A synergistic effect of plasma-activated medium (PAM) and β-33b on human skin cancer cells was observed . With regard to viability, adhesion capacity, apoptosis and G2/M cell cycle arrest, especially in A375 cells, glycoside β-33b alone showed a stronger anticancer effect as compared to oxime 34. PAM significantly increased these effects in skin cancer cells. In contrast, no effect was observed for non-glycosylated thioindirubin 35 alone or in combination with PAM. It is anticipated that PAM activates channels of the membrane of melanoma cells to allow the antiproliferative compound (β-33b) to enter the cell. Thus, β-33b combined with PAM might be developed to a new and promising method of therapeutic intervention. This concept of combination of PAM with drugs could also be applied to other small compounds developed in our laboratory .

Scheme 22: Synthesis of 36f.
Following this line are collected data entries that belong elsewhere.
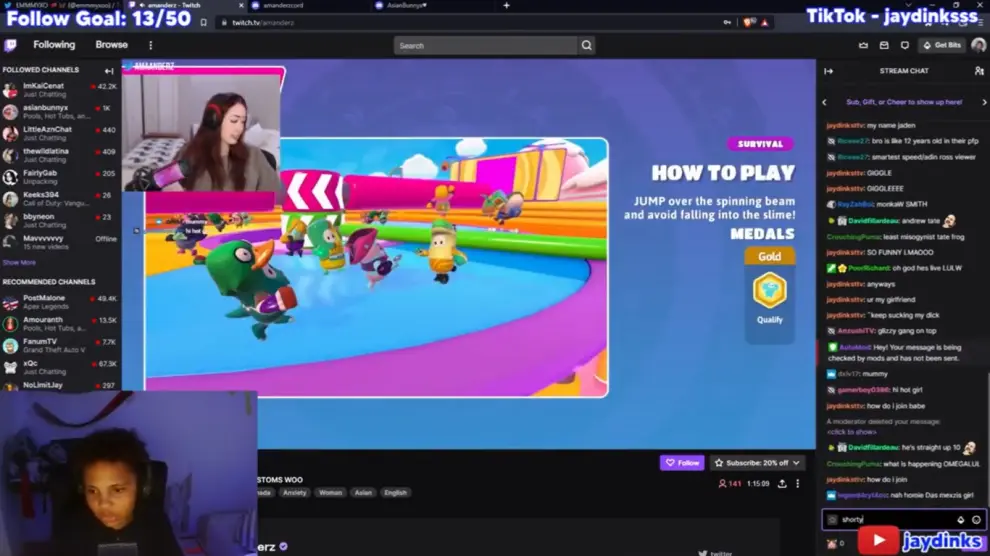Image resolution: width=990 pixels, height=556 pixels.
Task: Open stream options three-dot menu
Action: 797,484
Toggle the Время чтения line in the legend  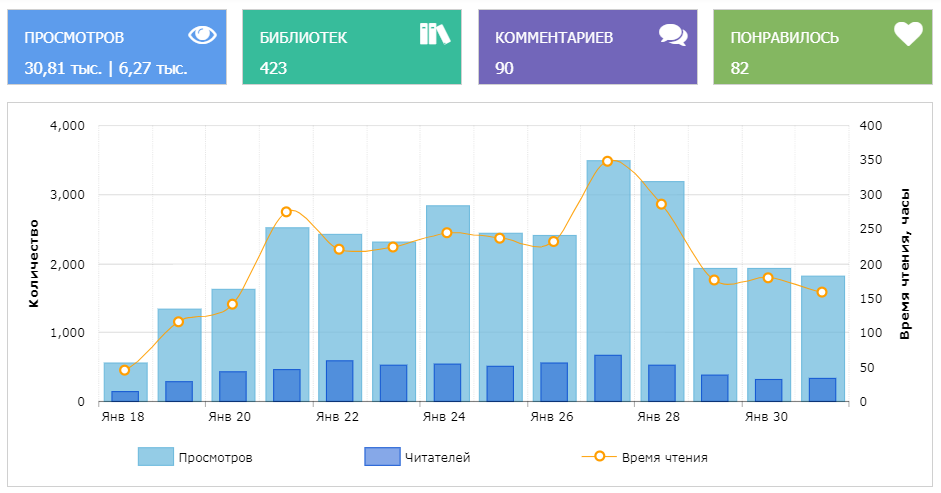[664, 458]
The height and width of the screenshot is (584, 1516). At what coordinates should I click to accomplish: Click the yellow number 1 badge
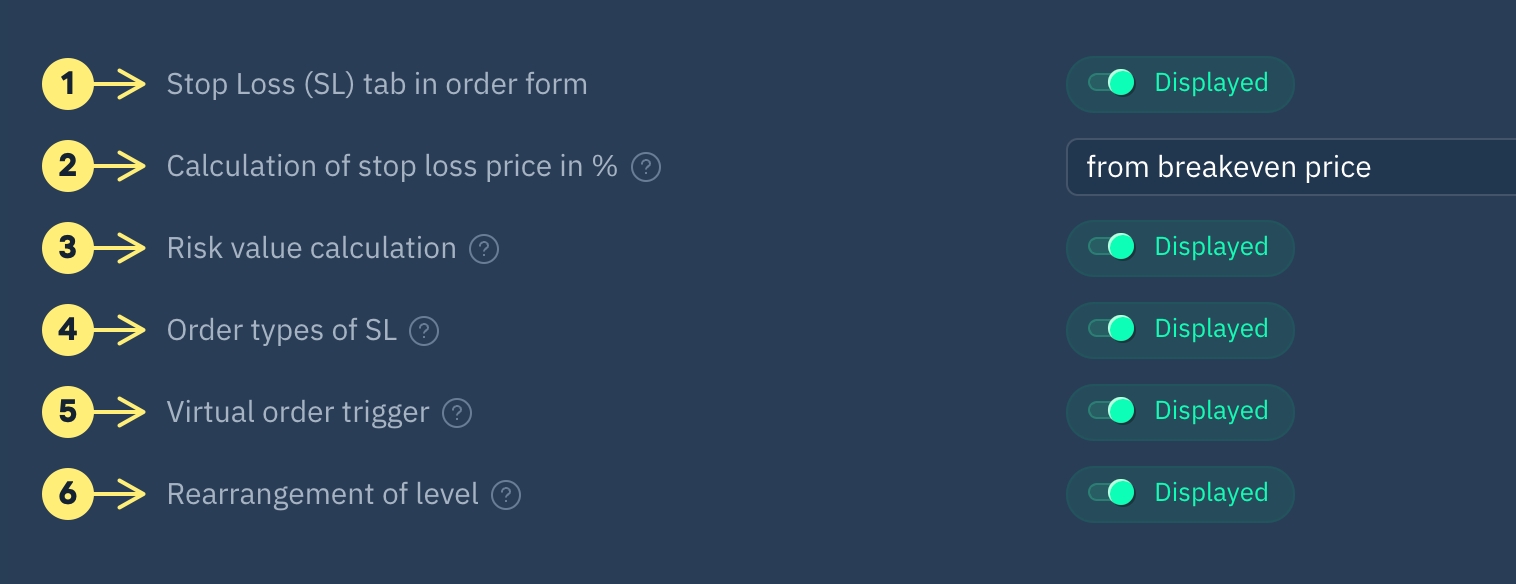pos(67,85)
Reagents and conditions: i) NaOH, H2O, 20 °C, 5 h; ii) HCl, NaNO2, H2O, −14 °C; iii) 1) Na2Se2, K2CO3, H2O, 0→100 °C, 2) HCl; iv) 1) Zn, NaOH, H2O, 100 °C, 0.5 h, 2) BrCH2COONa, 100 °C, 0.5 h, 3) HCl; v) Ac2O, pyridine, 90 °C, 6 h.

Scheme 23: Synthesis of 38a–h. Reagents and conditions: i) 1) 0.1 equiv NaOMe, MeOH, 20 °C, 15–20 min, 2) HOAc, NaOAc, Ac2O, 80 °C, 3–4 h; ii) NaOMe (cat.), MeOH/THF 2:1, 20 °C, 7 h. The yields of 38b–h refer to the yields of the condensation and the deprotection step for each compound.

Scheme 24: Synthesis of 40a–h. Reagents and conditions: i) method A: EtOH/THF, cat. KOt-Bu, 20 °C, 3–4.5 h; method B: 1) MeOH, NaOMe (0.1 equiv), 20 °C, 15–20 min, 2) HOAc (0.1 equiv); 3) cat. piperidine, EtOH, 1.5 h.

In collaboration with Jürgen Eberle and his team it was shown that selenoindirubin-N-glycosides β-38a–h showed antiproliferative activity against lung cancer cell lines H157 . The antiproliferative activity against melanoma cells was accompanied by induced apoptosis in combination with the death ligand TRAIL (TNF-related apoptosis-inducing ligand). The death ligand TRAIL is a promising strategy for cancer treatment. In contrast to non-glycosylated thioindirubin 35, a significant activity was observed also for non-glycosylated selenoindirubin 40h. This might be due to the fact that selenoindirubin-N-glycosides show a considerably better solubility during the biological assays. Although the activities were, in general, only moderate, the results were promising in the sense that the activity was (again) concentration-dependent. It is important to note, however, that the results of the antiproliferative activities of selenoindirubin-N-glycosides β-38a–h were not directly comparable with those of thioindirubin-N-glycosides β-33a–d, because different cell lines were employed.